Exercise requirements:
Pick up the buffalo chicken pockets recipe after its last line and carry it on in the same voice.

Today was grocery day. This means I spent two hours wandering through the grocery store trying to find the right products to match with the right coupons amidst a sea of neon yellow sale tag sirens. And at the end of the race, I had to go home and unload all the groceries I had just put in the bags. After all that, I was tired. But the questions still loomed, “What’s for dinner?”
I scoured the recent mound of food in the fridge. There was a box of boneless chicken wings.  (How wings can be boneless, I don’t know. But who cares if they’re so good.) I also found crescent rolls and bleu cheese wedges. And as always, a bottle of hot sauce. So I came up with an quick, easy recipe for dinner: Chicken Buffalo Bleu Sandwiches or

Blue Buffalo Chicken Pockets

Buffalo Chicken PocketsIngredients:
Can of refrigerated crescent rolls
Boneless chicken wings or chicken fingers
Spreadable Blue cheese wedges
Hot buffalo sauce


Quick & Easy Instructions:

1. Unroll half of the crescent roll dough into triangles according to directions on package.

2. Cut up the chicken wings or chicken fingers into pieces and place close together onto each sheet of crescent dough; leave 1/2″ border around edge.

3. Slice chunks of spreadable blue cheese wedges and place on top of chicken.

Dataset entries
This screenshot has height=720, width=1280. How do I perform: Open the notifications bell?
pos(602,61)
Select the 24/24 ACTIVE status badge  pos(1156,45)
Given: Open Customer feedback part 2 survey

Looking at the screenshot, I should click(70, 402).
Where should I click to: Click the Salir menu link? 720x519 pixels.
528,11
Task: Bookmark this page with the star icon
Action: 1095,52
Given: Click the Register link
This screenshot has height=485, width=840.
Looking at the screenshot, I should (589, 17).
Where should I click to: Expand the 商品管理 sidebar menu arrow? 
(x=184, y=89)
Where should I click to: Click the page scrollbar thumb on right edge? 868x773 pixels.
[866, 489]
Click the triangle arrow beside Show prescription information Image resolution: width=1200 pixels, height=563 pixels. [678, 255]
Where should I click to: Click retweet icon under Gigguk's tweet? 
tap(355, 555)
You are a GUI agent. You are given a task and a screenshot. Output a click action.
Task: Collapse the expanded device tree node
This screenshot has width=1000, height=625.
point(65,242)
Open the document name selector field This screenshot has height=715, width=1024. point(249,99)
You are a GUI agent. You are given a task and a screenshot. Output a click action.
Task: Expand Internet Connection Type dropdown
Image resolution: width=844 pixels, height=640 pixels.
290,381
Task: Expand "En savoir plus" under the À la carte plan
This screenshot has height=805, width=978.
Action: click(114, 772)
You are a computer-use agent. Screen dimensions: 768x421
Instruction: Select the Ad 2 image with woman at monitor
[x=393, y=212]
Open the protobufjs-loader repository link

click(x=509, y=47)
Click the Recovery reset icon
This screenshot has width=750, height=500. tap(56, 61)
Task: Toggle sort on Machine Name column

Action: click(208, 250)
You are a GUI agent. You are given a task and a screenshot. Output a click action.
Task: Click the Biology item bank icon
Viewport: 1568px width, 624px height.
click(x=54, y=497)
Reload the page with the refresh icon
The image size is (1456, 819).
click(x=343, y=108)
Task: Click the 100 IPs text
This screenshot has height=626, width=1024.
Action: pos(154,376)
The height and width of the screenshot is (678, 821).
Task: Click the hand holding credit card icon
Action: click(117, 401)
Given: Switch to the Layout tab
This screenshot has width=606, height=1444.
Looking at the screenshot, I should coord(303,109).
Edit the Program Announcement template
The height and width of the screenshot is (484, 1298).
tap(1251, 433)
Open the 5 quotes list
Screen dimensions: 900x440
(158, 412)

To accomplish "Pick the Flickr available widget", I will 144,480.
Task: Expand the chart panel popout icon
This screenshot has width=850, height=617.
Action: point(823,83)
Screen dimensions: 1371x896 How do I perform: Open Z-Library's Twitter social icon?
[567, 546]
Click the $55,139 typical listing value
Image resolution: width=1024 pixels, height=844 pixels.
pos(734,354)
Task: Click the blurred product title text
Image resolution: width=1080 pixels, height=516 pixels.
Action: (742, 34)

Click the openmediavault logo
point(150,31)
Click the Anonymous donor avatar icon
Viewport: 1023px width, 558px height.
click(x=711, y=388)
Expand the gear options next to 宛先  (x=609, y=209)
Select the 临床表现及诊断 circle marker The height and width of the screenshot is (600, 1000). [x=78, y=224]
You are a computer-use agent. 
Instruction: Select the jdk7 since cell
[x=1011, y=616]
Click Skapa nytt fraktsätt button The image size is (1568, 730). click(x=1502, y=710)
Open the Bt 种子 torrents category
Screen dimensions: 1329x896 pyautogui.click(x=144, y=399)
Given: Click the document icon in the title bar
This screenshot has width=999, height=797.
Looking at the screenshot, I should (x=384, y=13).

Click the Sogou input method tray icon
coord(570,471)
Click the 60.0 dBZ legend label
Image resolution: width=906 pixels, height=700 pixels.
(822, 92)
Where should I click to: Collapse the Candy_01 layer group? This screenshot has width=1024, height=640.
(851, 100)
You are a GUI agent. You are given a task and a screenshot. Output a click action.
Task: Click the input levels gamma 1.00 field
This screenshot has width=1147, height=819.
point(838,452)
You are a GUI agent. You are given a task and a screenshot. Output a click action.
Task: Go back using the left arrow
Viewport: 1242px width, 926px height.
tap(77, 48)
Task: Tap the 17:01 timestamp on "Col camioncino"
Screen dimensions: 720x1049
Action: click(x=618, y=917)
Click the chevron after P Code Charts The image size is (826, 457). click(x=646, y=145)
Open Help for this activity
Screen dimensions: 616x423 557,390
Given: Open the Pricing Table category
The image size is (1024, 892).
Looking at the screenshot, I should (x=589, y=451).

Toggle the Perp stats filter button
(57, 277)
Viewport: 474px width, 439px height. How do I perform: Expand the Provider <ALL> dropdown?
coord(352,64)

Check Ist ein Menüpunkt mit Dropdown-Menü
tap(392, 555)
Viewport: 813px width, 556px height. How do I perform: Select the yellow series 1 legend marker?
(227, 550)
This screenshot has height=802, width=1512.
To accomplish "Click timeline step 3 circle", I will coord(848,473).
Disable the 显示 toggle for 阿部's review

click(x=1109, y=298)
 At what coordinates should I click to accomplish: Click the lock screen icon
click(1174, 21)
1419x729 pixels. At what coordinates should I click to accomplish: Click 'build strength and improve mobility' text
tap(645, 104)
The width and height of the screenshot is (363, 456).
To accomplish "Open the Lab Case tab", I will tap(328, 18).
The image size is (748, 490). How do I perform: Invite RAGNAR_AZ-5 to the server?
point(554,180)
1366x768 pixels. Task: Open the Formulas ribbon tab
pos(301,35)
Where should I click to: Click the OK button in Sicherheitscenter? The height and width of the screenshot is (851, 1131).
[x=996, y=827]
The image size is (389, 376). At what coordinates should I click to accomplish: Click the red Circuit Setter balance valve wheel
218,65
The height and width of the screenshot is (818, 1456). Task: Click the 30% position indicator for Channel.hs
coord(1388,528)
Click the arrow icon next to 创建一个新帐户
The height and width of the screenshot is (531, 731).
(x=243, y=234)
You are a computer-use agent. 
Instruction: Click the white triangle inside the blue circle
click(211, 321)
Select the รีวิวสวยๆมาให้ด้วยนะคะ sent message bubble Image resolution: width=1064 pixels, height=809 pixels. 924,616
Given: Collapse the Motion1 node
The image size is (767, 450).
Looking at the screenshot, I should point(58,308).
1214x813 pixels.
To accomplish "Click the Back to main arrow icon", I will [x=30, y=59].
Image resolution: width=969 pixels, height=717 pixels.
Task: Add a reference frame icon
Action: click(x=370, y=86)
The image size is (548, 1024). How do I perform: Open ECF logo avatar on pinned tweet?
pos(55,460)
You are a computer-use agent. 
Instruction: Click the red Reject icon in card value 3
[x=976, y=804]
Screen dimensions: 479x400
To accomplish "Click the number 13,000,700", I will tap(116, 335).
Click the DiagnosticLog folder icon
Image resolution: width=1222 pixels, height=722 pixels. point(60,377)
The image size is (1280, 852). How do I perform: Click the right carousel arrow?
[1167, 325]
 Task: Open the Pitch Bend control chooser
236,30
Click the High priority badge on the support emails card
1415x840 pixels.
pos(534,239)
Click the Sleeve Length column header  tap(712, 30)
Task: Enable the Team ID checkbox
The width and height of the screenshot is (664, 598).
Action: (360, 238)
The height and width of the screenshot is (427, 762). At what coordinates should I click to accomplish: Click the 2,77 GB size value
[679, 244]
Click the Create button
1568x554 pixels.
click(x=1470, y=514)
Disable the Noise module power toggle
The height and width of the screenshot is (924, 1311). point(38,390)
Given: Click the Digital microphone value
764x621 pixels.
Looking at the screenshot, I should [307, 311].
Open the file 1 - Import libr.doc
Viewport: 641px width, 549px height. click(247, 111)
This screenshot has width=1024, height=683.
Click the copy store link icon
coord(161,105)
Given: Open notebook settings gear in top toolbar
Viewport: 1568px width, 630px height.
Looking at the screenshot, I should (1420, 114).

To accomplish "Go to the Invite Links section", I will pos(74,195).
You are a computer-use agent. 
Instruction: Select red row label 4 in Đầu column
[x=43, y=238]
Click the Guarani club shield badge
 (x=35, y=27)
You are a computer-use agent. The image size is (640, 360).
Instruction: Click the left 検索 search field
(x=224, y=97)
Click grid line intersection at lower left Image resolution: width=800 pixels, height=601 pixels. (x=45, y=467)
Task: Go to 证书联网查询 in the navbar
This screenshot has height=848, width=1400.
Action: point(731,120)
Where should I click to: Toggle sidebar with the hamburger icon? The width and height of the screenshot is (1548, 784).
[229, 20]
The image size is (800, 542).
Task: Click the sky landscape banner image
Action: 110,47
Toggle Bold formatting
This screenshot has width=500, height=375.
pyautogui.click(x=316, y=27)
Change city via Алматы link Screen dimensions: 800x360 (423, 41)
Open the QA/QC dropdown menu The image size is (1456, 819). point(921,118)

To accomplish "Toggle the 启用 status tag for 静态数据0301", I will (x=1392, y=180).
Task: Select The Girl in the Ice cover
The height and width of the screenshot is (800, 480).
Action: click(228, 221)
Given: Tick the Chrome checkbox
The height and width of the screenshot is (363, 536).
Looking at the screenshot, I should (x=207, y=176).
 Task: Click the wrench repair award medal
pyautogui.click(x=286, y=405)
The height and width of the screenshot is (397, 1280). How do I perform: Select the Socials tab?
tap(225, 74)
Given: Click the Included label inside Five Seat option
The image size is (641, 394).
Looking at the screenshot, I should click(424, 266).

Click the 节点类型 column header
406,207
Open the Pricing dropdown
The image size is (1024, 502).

Final answer:
3. Place a second dough triangle on top of the boneless chicken wings and pinch top and bottom parts together. Trim ends of dough to cover seams if necessary.

4. Bake rolls according to directions on package. You may need another 5-10 min to cook filled pockets.

 Remove pockets and pour hot buffalo sauce across the Blue Buffalo Chicken Pockets and serve.
My lovely wife gave them a hearty approval. I liked having the buffalo chicken flavor all together in a flaky crescent roll crust  like a calzone, pastie, or whatever you call a hot hand-held sandwich. Plus, Blue Buffalo Chicken Pockets were less messy than regular buffalo chicken fingers –the roll contained the cheese and the fork could dip into the buffalo sauce as much as it wanted. And best of all, it was a quick and easy dinner.
At the end of the meal our mouth were burning hot but happy!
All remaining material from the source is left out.